Leaving aside what might be considered 'long-term' measures such as hydrogen fuel cell cars and all-electric vehicles, the main areas for development are likely to include everything from vehicle weight reduction to improved engine efficiency, wider adoption of start/stop technologies, and more effective, lower-cost hybrid vehicles. There is also potential to use related technologies such as self-driving cars where more efficient speeds can be sustained on motorways, resulting in a reduction in fuel consumption for each convoy of vehicles.

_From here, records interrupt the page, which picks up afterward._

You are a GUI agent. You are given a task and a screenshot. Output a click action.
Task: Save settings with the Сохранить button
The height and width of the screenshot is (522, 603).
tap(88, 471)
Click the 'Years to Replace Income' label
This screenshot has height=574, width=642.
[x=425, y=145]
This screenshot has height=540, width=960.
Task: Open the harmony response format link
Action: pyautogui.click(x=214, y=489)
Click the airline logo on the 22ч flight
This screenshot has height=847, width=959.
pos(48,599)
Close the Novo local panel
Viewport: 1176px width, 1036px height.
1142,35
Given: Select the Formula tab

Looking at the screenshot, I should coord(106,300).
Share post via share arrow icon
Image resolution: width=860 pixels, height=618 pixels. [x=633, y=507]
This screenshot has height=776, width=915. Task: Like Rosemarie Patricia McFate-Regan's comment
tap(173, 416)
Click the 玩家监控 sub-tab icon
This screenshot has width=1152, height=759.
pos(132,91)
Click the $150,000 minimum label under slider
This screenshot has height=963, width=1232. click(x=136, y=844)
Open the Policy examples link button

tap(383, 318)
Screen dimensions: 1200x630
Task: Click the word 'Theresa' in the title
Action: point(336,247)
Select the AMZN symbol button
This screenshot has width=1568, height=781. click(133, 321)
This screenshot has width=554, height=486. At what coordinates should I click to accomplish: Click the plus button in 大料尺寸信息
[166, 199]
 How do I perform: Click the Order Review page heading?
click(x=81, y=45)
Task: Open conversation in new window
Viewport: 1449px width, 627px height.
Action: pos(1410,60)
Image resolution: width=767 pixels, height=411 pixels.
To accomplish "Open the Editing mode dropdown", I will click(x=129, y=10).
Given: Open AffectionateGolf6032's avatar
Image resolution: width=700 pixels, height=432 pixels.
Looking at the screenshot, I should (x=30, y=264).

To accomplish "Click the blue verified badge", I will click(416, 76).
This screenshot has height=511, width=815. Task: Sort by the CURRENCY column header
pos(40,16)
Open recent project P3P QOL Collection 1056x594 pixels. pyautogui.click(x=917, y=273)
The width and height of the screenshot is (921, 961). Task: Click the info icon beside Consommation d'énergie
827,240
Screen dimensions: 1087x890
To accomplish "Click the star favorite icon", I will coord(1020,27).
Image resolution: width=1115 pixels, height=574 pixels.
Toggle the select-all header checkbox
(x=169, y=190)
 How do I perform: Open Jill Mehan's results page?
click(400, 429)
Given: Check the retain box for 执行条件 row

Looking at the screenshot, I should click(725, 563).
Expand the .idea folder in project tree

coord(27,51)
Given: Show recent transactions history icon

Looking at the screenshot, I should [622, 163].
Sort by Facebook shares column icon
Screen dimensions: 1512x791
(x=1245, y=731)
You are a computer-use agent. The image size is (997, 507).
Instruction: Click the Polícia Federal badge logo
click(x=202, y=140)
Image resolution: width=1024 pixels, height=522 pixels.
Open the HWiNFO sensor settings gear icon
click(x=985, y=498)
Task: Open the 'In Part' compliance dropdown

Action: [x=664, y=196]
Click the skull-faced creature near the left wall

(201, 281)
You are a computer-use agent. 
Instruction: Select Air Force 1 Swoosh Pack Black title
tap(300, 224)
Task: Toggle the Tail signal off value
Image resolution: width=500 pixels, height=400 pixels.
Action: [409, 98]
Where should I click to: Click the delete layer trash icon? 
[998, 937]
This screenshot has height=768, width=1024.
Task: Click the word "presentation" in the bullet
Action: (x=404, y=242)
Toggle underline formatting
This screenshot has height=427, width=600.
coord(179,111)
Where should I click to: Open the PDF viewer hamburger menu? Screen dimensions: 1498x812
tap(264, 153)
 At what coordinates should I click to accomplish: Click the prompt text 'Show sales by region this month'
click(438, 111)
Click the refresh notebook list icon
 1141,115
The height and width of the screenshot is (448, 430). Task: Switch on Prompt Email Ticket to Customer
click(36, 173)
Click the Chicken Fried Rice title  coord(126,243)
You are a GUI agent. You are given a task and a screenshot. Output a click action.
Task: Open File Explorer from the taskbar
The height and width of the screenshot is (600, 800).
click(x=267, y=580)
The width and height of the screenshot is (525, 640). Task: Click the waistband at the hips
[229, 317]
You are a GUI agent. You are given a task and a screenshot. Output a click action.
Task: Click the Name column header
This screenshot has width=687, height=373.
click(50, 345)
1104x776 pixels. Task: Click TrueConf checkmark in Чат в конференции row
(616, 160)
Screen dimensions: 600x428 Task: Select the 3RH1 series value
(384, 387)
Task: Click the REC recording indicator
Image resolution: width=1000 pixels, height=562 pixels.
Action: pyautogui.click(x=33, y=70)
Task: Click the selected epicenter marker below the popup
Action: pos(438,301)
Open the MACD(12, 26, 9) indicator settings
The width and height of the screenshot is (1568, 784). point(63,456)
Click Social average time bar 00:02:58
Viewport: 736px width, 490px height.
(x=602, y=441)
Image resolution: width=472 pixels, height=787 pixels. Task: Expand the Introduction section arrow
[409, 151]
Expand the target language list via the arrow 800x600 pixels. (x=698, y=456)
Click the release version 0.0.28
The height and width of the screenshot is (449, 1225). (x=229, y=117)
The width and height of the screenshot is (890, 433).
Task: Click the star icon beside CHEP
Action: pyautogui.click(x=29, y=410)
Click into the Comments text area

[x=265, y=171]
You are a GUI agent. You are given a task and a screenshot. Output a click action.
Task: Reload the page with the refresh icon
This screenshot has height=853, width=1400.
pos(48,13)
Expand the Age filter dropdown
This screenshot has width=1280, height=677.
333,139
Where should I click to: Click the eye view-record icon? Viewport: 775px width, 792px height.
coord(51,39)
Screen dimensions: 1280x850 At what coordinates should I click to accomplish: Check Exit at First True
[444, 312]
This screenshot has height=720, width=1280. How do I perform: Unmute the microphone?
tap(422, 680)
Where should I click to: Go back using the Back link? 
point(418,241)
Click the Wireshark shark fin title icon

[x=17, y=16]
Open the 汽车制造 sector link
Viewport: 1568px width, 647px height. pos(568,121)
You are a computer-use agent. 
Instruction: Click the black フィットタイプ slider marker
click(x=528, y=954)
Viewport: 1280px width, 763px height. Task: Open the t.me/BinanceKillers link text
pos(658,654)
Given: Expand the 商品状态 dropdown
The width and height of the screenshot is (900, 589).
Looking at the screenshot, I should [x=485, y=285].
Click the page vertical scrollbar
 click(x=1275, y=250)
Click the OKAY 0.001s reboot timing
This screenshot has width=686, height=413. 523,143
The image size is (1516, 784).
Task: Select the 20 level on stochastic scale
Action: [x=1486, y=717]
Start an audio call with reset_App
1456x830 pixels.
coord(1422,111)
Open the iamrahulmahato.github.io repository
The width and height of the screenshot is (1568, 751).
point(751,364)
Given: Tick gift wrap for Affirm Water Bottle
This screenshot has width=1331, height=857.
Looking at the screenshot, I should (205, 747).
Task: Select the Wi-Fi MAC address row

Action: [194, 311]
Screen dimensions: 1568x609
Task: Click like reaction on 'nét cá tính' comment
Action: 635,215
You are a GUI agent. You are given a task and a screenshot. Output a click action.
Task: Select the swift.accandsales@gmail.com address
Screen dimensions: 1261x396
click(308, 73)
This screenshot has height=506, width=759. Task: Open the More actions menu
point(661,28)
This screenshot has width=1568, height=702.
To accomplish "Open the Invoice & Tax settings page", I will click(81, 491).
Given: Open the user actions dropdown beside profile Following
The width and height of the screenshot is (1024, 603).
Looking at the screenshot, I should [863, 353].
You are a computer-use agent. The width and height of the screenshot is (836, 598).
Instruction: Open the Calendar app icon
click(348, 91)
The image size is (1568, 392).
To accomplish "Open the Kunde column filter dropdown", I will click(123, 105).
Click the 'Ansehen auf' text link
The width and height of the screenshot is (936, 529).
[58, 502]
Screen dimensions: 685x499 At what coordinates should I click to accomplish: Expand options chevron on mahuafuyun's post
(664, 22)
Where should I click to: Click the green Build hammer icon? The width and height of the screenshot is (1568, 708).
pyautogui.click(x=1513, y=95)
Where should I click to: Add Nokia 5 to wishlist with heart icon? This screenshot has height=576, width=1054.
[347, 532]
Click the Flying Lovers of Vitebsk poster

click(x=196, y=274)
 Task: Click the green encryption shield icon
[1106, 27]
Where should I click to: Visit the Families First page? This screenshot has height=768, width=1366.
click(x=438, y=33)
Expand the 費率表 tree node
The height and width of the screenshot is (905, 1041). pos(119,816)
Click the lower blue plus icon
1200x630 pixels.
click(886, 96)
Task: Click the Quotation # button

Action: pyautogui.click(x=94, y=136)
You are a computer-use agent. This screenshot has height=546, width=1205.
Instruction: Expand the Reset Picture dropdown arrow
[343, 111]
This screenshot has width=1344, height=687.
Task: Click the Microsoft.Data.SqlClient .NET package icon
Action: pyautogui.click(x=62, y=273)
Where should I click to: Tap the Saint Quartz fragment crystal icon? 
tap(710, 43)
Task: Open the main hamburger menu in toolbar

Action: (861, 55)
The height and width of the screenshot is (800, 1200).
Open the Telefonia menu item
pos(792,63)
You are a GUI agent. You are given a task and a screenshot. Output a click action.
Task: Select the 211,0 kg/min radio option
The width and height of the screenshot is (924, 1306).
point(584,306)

Boosting engine efficiency is an important focus for automotive manufacturers as they strive to cut fuel consumption and reduce emissions. One innovation with much promise is a fully variable hydraulic valve control system that the developers hope will cut CO2 emissions by 25 per cent. UniAir, which is a joint development between the Schaeffler Group and Fiat Powertrain, will make its debut on Fiat's new Alfa MiTo 1.4 MultiAir. The UniAir technology provides improvements in start-up, partial load and acceleration behaviour of the vehicle. During the engine warm-up phase, for example, hydrocarbon (HC) emissions can be 40 per cent lower, and nitrogen oxide (NOx) emissions are down by as much as 60 per cent. In addition, UniAir is said to offer a greatly improved driving experience through greater power, higher torque and better engine response.

UniAir is a cam-actuated, electro-hydraulic valve train system. For petrol engines, the UniAir systems enables throttle-free, continuously variable, software-based load control across the entire engine map. With diesel engines, regulation of the temperature of the combustion chamber is achieved via the precise control of exhaust gas recirculation rates. At the same time, the effective compression ratio in the cylinder can be varied and homogeneous combustion ensured.

According to Schaeffler and Fiat, UniAir allows, for the first time, not only variations in the valve stroke, but also in the opening and closing of valves several times during one cycle, at different points in time. Importantly, UniAir enables car engines to be downsized. Fiat uses UniAir in its four-cylinder Fire series of engines and in its small two-cylinder engines that are currently being developed.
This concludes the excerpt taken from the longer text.